As his rural political supporters, and quite a bunch of small business owners, are moving to Front National (or some to the soporific centered Bayrou), because his party has heavily betrayed them for the last two legislatures, we now see him in contrition saying “I have changed”, with his team of advisors putting in his speeches tearful remembrances to an executed communist resistant, cynical care for working classes afflicted by abroad relocations…
While Nicolas Sarkozy is a parisian high upper class lawyer from a wealthy family, he goes in a muddy farmhouse followed by trains of cameras, to walk in cow pat and declare that men of the rural world (who tend to vote National Front’s candidate Le Pen) are fed-up of the young escheated men of suburbs that burn cars and busses. He’s scraping out the FN vote by teasing class confrontation in France.

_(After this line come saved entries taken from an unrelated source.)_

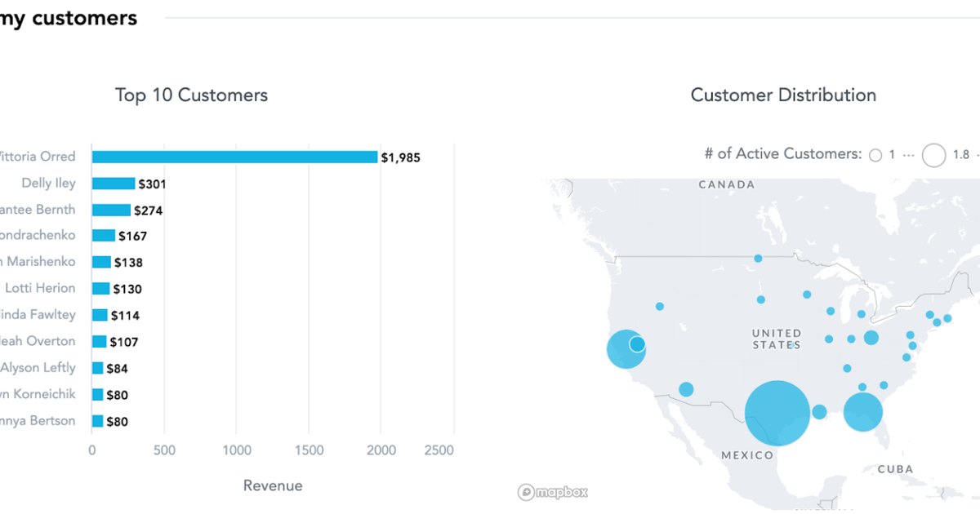Image resolution: width=980 pixels, height=514 pixels.
Task: Click the large legend circle representing 1.8 customers
Action: 933,155
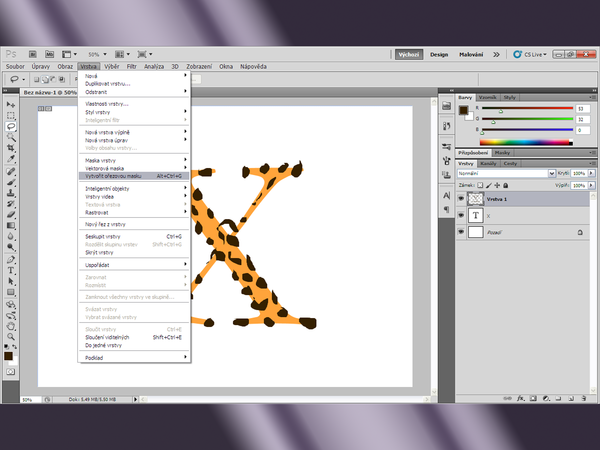The width and height of the screenshot is (600, 450).
Task: Toggle visibility of the text layer X
Action: 461,215
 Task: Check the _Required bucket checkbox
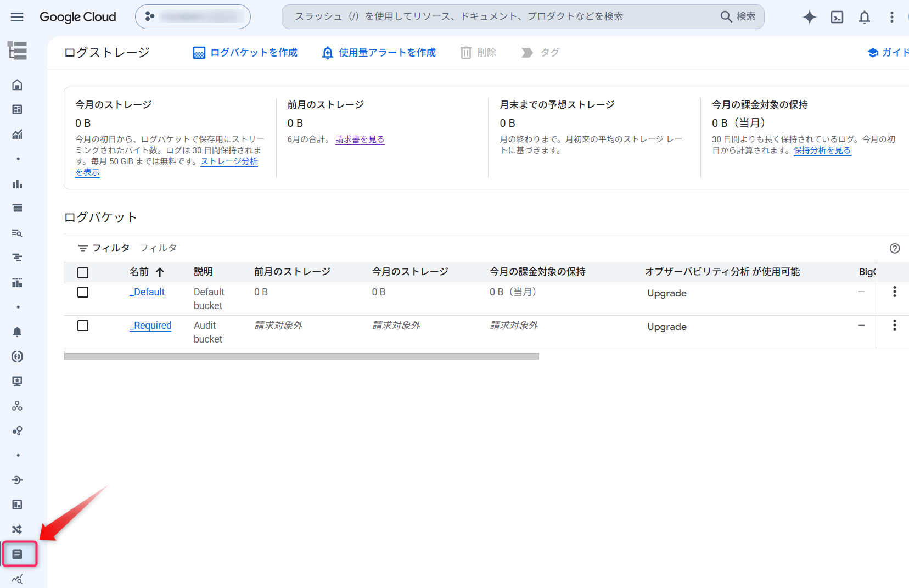click(83, 326)
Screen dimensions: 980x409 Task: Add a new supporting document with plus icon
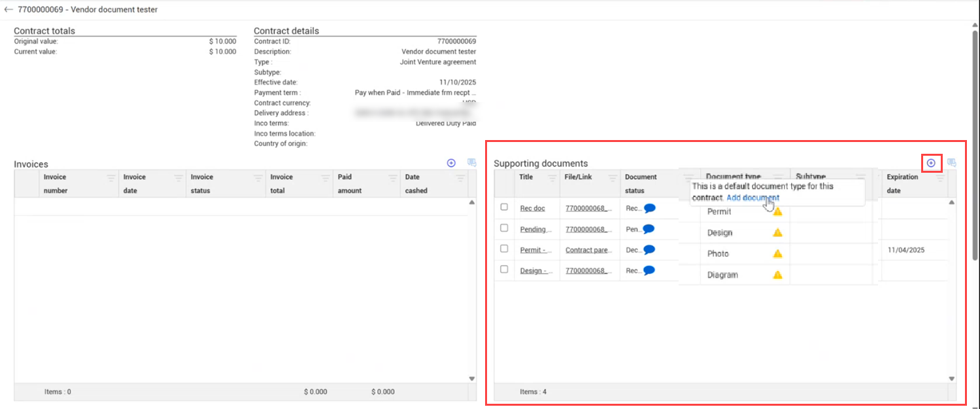931,163
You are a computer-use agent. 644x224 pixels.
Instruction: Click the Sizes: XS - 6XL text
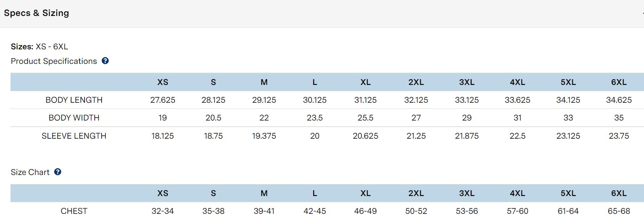coord(40,47)
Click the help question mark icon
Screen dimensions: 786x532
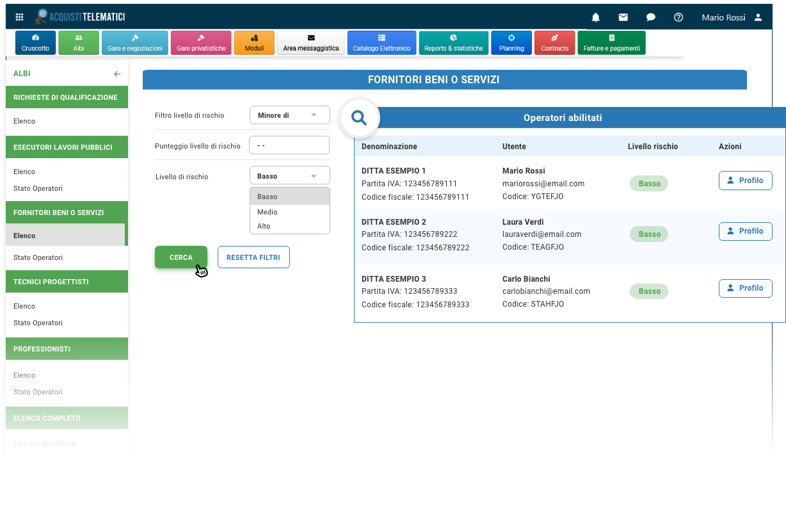point(678,17)
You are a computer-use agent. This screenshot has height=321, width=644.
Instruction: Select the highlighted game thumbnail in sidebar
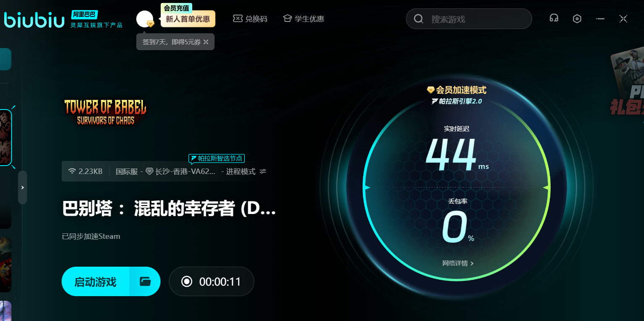coord(5,138)
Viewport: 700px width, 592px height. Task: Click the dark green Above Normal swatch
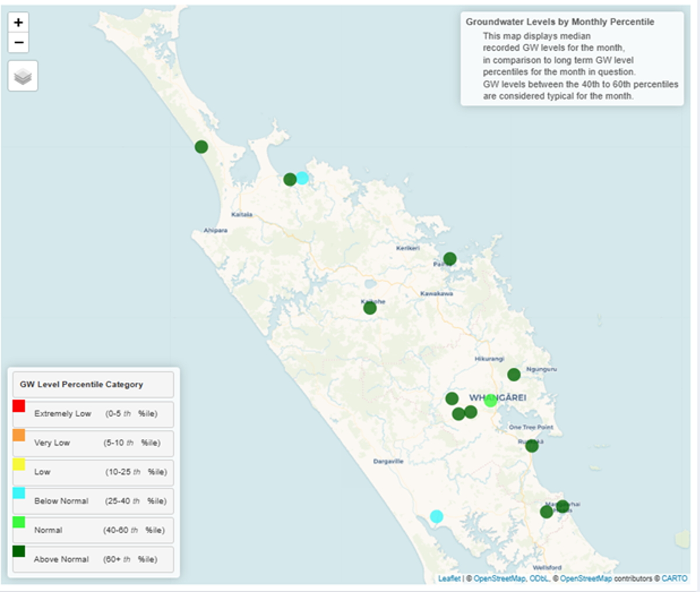[x=19, y=551]
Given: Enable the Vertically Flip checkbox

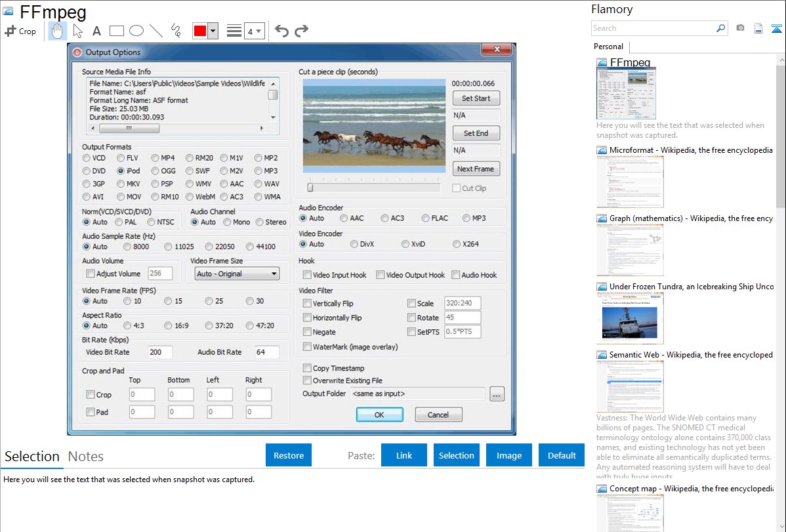Looking at the screenshot, I should pyautogui.click(x=307, y=304).
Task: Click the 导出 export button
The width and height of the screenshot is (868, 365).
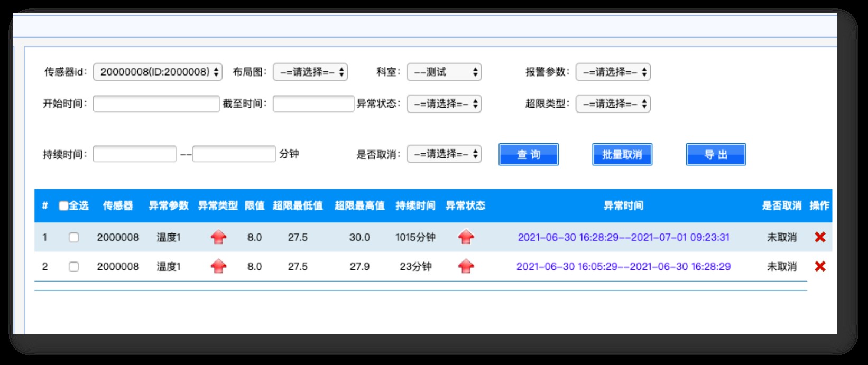Action: click(x=715, y=154)
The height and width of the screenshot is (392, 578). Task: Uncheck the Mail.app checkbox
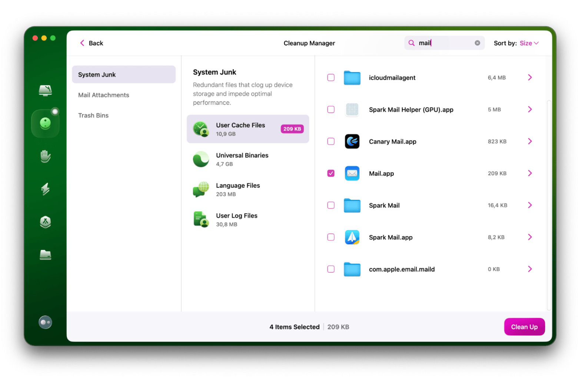coord(331,173)

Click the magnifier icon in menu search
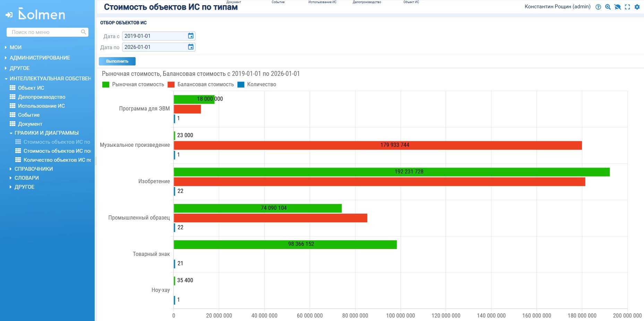pos(83,32)
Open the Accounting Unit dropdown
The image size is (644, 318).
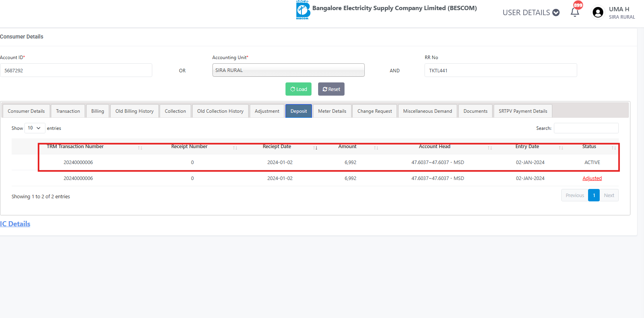pos(288,70)
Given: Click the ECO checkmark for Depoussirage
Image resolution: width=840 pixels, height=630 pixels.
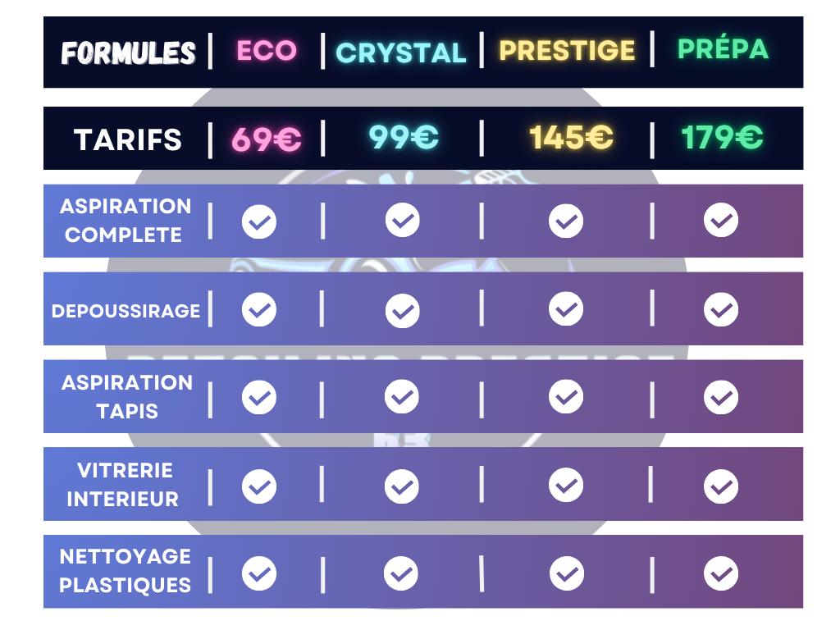Looking at the screenshot, I should [x=259, y=309].
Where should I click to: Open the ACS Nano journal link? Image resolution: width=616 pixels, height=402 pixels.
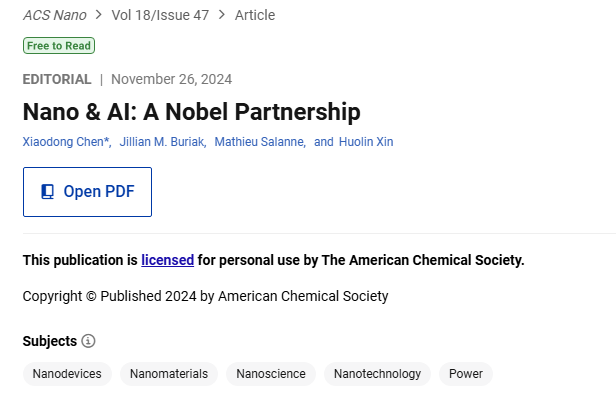coord(55,15)
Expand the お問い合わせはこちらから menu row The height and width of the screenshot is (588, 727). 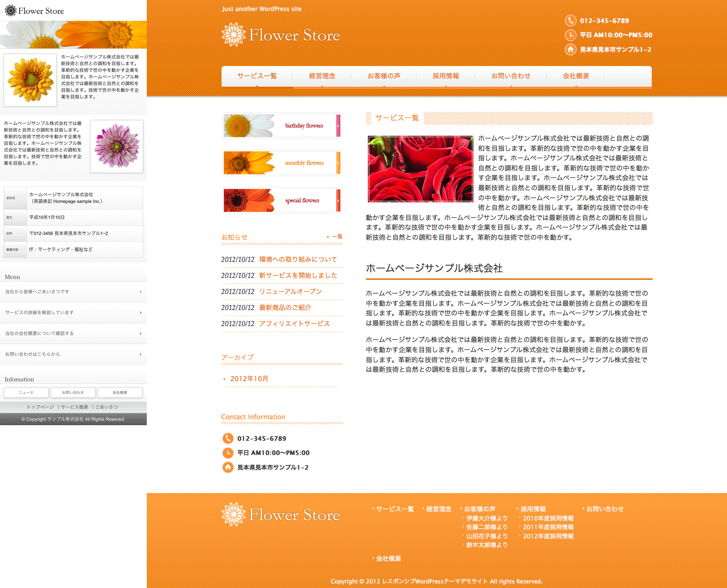click(x=73, y=354)
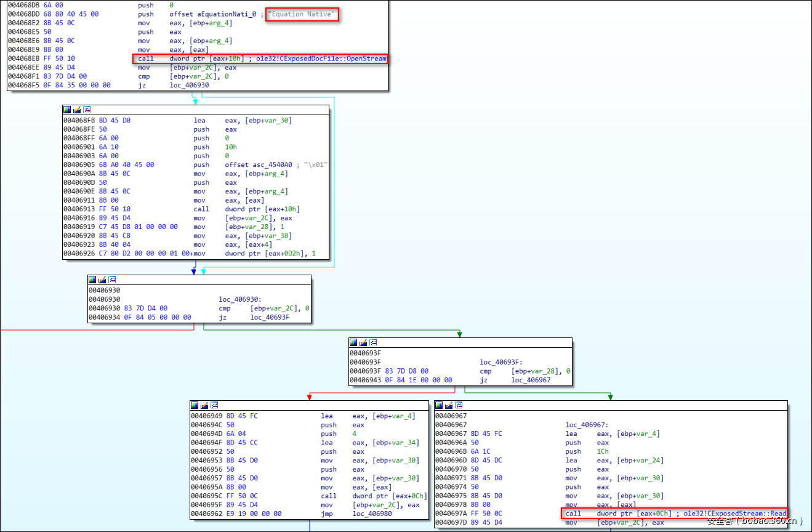
Task: Click the pencil edit icon on the 00406949 block
Action: [205, 405]
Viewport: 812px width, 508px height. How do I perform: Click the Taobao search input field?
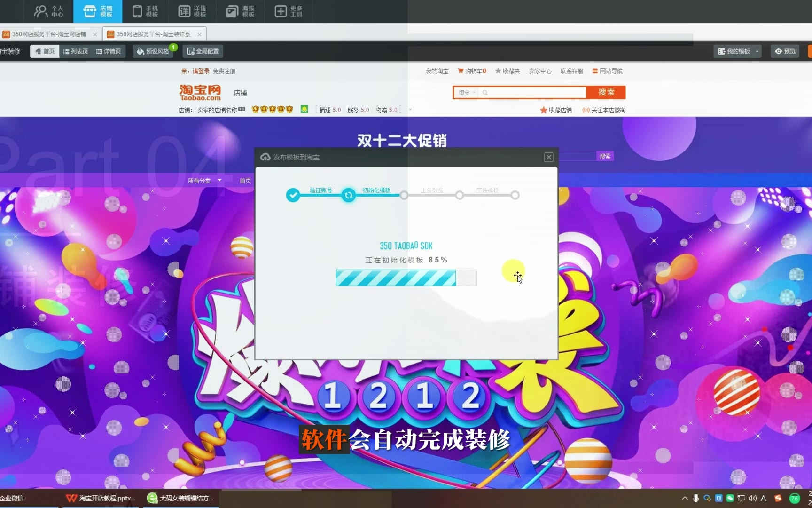point(533,93)
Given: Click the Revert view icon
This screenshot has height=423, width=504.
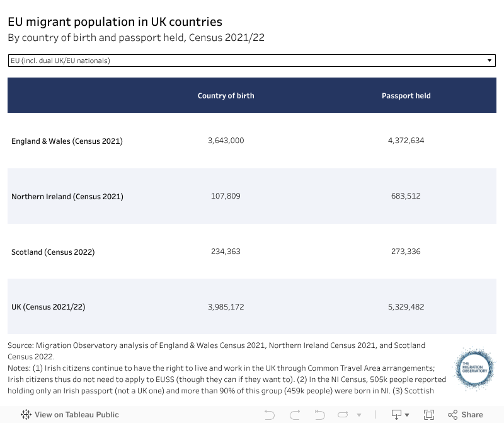Looking at the screenshot, I should pyautogui.click(x=320, y=415).
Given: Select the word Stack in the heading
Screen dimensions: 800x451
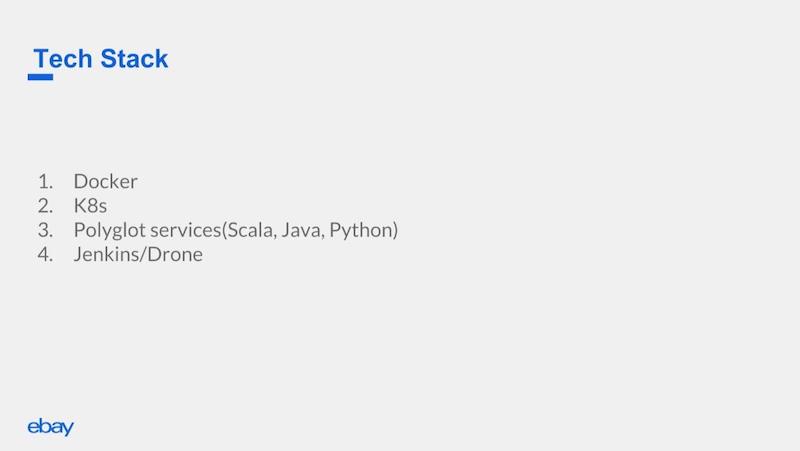Looking at the screenshot, I should pyautogui.click(x=134, y=59).
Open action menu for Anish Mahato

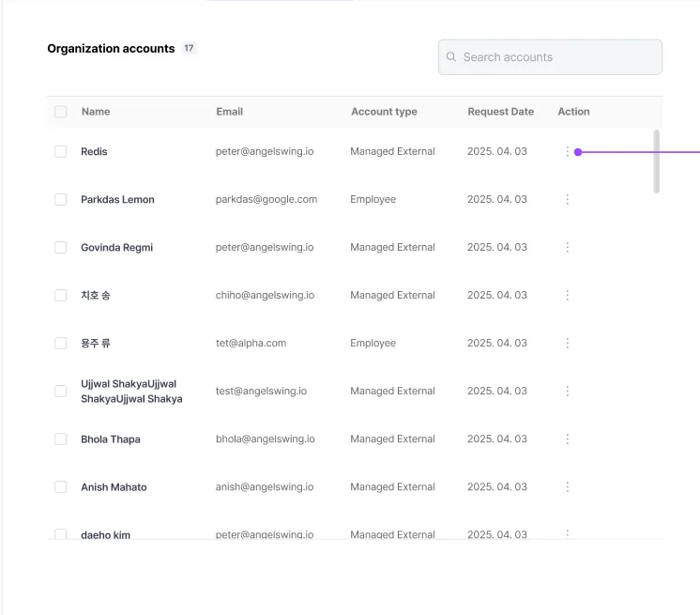tap(567, 487)
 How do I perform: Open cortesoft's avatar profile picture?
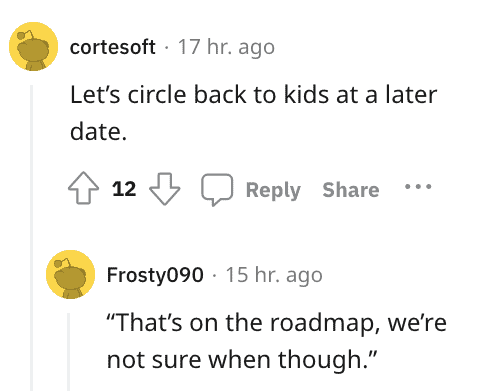point(33,46)
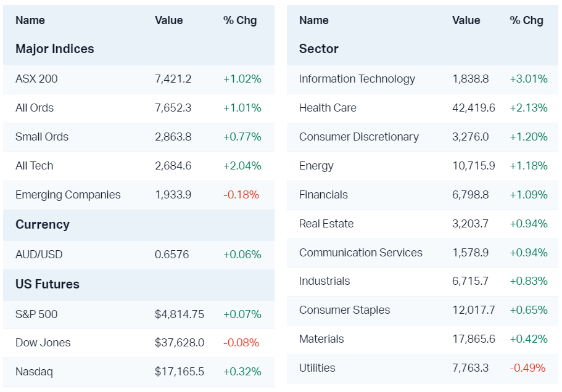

While his grass roots are soaking in a purulent aversion for state employees, he’s even now lulling public teachers: those who probably have suffered the most of the hatred and scorn speeches, skillfully distilled against them over the last decades by his partisans and supporters…
These teachers, who are at the front, dealing with the consequences of massive brainwashing pounded by his friend’s controlled medias, are being accused from all parts to be responsible of the rubbish of a society that has endorsed a failed ideology that promotes sick media contents and intellectual poverty.
While the country can blow more than 50 millions of euros daily on gambling, while there have never been so many SUVs on the perfectly flat roads of city centers, these teachers, public hospital employees and state employees are being accused of ruining France by his supporters and think tankers.
For years the man has carried the flaming torch of his friends’ powerful families that are now asked to be discreet and avoid flashing cameras because he is, first and all, a man of entrism:
There’s a quantum leap between the pragmatic way (yet no more socially minded) of doing business in the Anglo-saxon world, and the free market the French way: the trend of french pro marketeers is to divert the immense public spending into a captive market controlled by a group of powerful families. These families are also the ones that control most of the medias in France and, last but not least for entrepreneurs alike, their companies are setting the rules for contractors.
A huge part of the small businesses in the country depend on the work that these companies consent to contract-out, and this powerfully controlled web on the french economy dates from the obscure period where the financial backing of political parties resembled the african french marigot.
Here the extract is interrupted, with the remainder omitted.